** Opening MATERIAL SHOWN block **
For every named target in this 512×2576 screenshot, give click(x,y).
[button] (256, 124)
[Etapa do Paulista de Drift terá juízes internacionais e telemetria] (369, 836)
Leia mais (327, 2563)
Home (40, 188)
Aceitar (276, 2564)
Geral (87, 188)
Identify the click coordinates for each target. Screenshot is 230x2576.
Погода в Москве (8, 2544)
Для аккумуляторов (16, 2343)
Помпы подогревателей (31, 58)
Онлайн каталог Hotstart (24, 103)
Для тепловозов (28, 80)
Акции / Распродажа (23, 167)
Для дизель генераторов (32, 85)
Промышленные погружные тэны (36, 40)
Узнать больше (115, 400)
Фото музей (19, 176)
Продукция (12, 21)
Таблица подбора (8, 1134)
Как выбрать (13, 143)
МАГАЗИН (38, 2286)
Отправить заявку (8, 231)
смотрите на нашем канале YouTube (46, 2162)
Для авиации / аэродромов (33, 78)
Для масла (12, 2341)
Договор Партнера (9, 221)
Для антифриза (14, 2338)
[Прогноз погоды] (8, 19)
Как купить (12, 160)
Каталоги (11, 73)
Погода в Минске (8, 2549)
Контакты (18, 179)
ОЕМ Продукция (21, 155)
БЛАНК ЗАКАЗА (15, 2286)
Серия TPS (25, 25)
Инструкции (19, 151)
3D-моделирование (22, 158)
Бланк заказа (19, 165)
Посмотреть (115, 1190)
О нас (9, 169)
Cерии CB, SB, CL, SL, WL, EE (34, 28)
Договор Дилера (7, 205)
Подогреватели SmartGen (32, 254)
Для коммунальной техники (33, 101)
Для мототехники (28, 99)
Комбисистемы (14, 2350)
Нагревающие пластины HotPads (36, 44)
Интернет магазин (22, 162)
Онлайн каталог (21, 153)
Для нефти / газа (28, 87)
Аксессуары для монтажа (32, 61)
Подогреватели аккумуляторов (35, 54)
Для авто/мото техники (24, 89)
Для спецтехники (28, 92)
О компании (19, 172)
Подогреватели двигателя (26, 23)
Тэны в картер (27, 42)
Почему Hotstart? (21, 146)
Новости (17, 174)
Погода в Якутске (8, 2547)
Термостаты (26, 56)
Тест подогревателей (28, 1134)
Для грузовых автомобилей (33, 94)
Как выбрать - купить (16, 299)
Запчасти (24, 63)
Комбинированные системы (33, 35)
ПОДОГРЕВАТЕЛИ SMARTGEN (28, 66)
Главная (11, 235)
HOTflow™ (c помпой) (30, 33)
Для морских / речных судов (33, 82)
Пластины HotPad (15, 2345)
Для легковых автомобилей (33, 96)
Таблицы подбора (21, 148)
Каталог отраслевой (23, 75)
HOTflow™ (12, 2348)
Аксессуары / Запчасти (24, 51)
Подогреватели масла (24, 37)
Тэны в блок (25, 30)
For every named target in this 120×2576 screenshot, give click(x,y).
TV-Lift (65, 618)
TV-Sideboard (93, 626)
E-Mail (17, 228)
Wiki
** Closing MATERIAL SHOWN block **
→ EXERCISE REQUIREMENTS
The full set of lines above should be retyped without a single change.

→ ANSWER SPACE
For every named target in this 512×2576 screenshot, give click(x,y).
[button] (256, 124)
[Etapa do Paulista de Drift terá juízes internacionais e telemetria] (369, 836)
Leia mais (327, 2563)
Home (40, 188)
Aceitar (276, 2564)
Geral (87, 188)
Identify the click coordinates for each target. Screenshot is 230x2576.
Погода в Москве (8, 2544)
Для аккумуляторов (16, 2343)
Помпы подогревателей (31, 58)
Онлайн каталог Hotstart (24, 103)
Для тепловозов (28, 80)
Акции / Распродажа (23, 167)
Для дизель генераторов (32, 85)
Промышленные погружные тэны (36, 40)
Узнать больше (115, 400)
Фото музей (19, 176)
Продукция (12, 21)
Таблица подбора (8, 1134)
Как выбрать (13, 143)
МАГАЗИН (38, 2286)
Отправить заявку (8, 231)
смотрите на нашем канале YouTube (46, 2162)
Для авиации / аэродромов (33, 78)
Для масла (12, 2341)
Договор Партнера (9, 221)
Для антифриза (14, 2338)
[Прогноз погоды] (8, 19)
Как купить (12, 160)
Каталоги (11, 73)
Погода в Минске (8, 2549)
Контакты (18, 179)
ОЕМ Продукция (21, 155)
БЛАНК ЗАКАЗА (15, 2286)
Серия TPS (25, 25)
Инструкции (19, 151)
3D-моделирование (22, 158)
Бланк заказа (19, 165)
Посмотреть (115, 1190)
О нас (9, 169)
Cерии CB, SB, CL, SL, WL, EE (34, 28)
Договор Дилера (7, 205)
Подогреватели SmartGen (32, 254)
Для коммунальной техники (33, 101)
Для мототехники (28, 99)
Комбисистемы (14, 2350)
Нагревающие пластины HotPads (36, 44)
Интернет магазин (22, 162)
Онлайн каталог (21, 153)
Для нефти / газа (28, 87)
Аксессуары для монтажа (32, 61)
Подогреватели аккумуляторов (35, 54)
Для авто/мото техники (24, 89)
Для спецтехники (28, 92)
О компании (19, 172)
Подогреватели двигателя (26, 23)
Тэны в картер (27, 42)
Почему Hotstart? (21, 146)
Новости (17, 174)
Погода в Якутске (8, 2547)
Термостаты (26, 56)
Тест подогревателей (28, 1134)
Для грузовых автомобилей (33, 94)
Как выбрать - купить (16, 299)
Запчасти (24, 63)
Комбинированные системы (33, 35)
ПОДОГРЕВАТЕЛИ SMARTGEN (28, 66)
Главная (11, 235)
HOTflow™ (c помпой) (30, 33)
Для морских / речных судов (33, 82)
Пластины HotPad (15, 2345)
Для легковых автомобилей (33, 96)
Таблицы подбора (21, 148)
Каталог отраслевой (23, 75)
HOTflow™ (12, 2348)
Аксессуары / Запчасти (24, 51)
Подогреватели масла (24, 37)
Тэны в блок (25, 30)
For every named target in this 120×2576 screenshot, give click(x,y).
TV-Lift (65, 618)
TV-Sideboard (93, 626)
E-Mail (17, 228)
Wiki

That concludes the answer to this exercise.